In San Francisco, a private high school challenged its Seniors to go without their digital devices for a week. Phones were collected and off the students went into their own private purgatories. How long could they last? The Principal thought it would not be long. He saw their humanity slipping away into digital space.
It was not a successful experiment. Within 24 hours, 20% of the students succumbed and got their phones back; 48 hours—another 50% gave in; 3 days—only 10% were left. No one lasted a week. But those who lasted more than 2 days reported better conversations and more fun with their friends.
It has become appallingly obvious that our technology has exceeded our humanity.
-Albert Einstein
The Quest for Balance
We don’t do much better at work. Our lives are defined by the “ping, ping, ping” of our digital devices, rather than the needs of our businesses or our people. Every second or two there is a new message that demands immediate attention and we respond with near-Pavlovian precision. We have an Attention Deficit Work Culture (ADWC). And it’s getting worse rather than better. It’s like people feeling compelled to text while they drive or walk, with almost no regard for others. We have become digital extensions of the Internet. There appears to be no balance or counterweight. One company tried by turning off the “ping” feature in their systems so that the workforce could focus on real work.

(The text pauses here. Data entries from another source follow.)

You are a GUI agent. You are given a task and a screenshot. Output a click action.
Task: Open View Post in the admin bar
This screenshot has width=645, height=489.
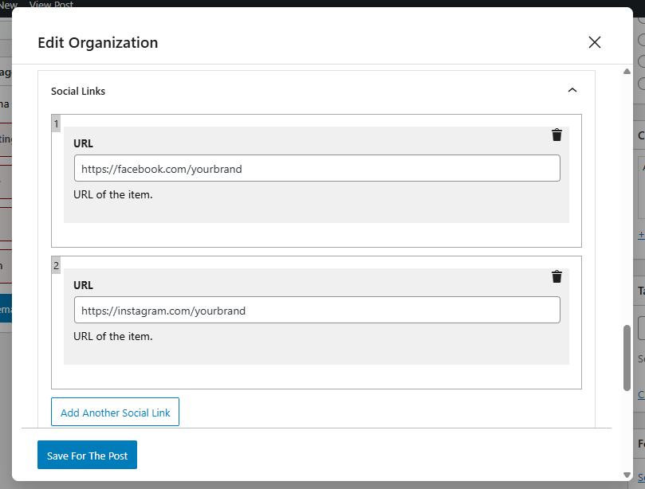coord(51,4)

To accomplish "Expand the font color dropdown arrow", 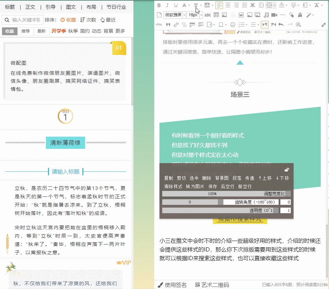I will click(189, 5).
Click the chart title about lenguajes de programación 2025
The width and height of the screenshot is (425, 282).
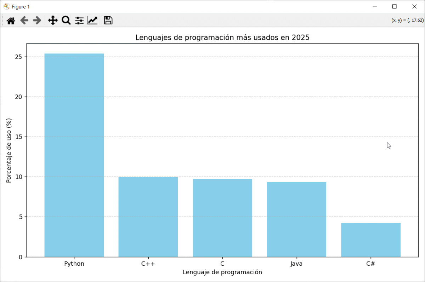(x=222, y=38)
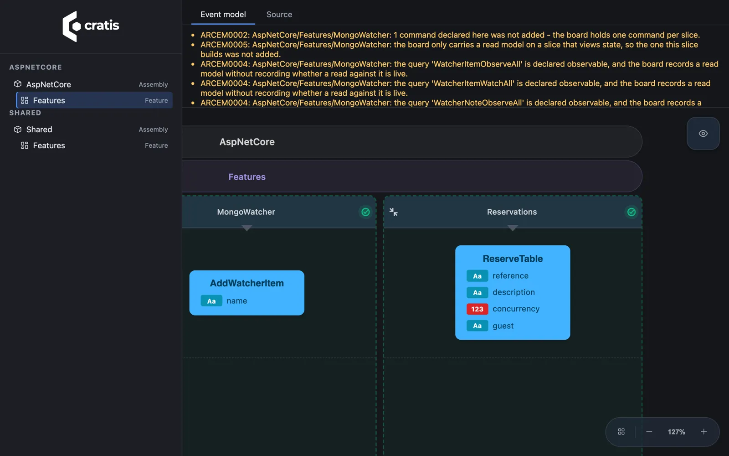Click the AddWatcherItem command card
The width and height of the screenshot is (729, 456).
[x=247, y=293]
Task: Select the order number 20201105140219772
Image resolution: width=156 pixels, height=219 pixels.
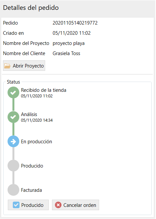Action: click(x=75, y=23)
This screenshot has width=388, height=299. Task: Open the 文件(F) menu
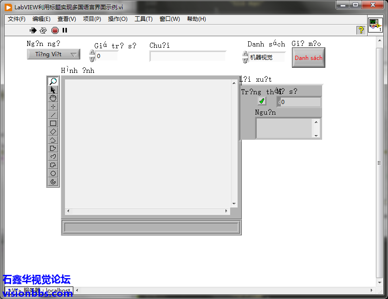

In other words, our digital interfaces have seduced us into the position of not having the discipline or will to resist them. Over time, this subservient habit leads us deeper and deeper into the cavern of ADWC. The strategic gets subordinated to the operational, and our work lives become so thoroughly transactional that we may lose focus on the real challenges we face. Sub-optimization at its finest.
I know we have to have connectivity, so this is not an anti-technology rant. But it is an appeal for greater balance, self-discipline, mutual accountability, and human-to-human relationships. I think we lose our humanity, and often our civility, when we relate to the world through our digital devices. Just 15 years ago they didn’t exist. But we cannot, and should not, roll the clock back.
We must learn to balance the material wonders of technology with the spiritual demands of our human race.
-John Naisbitt
Our Challenge, Our Choice
Our work culture challenge, then, remains building workplaces fit for the human spirit—not bits of code. It is to model the way toward cultures that enable us to be our best selves, to serve each other, to innovate and create, to solve real problems.
As Jacque Ellul, author of The Technological Society said 40 years ago (paraphrased): the biggest challenge human beings will have in the age of technique, is to maintain our humanity in the face of overwhelming technological advances—and to not subordinate ourselves to the machine.
As we enter the unknown worlds of artificial intelligence, will we be able to maintain our humanity? Or will we each just become another digit in the Attention Deficit Work Culture? We each have a choice.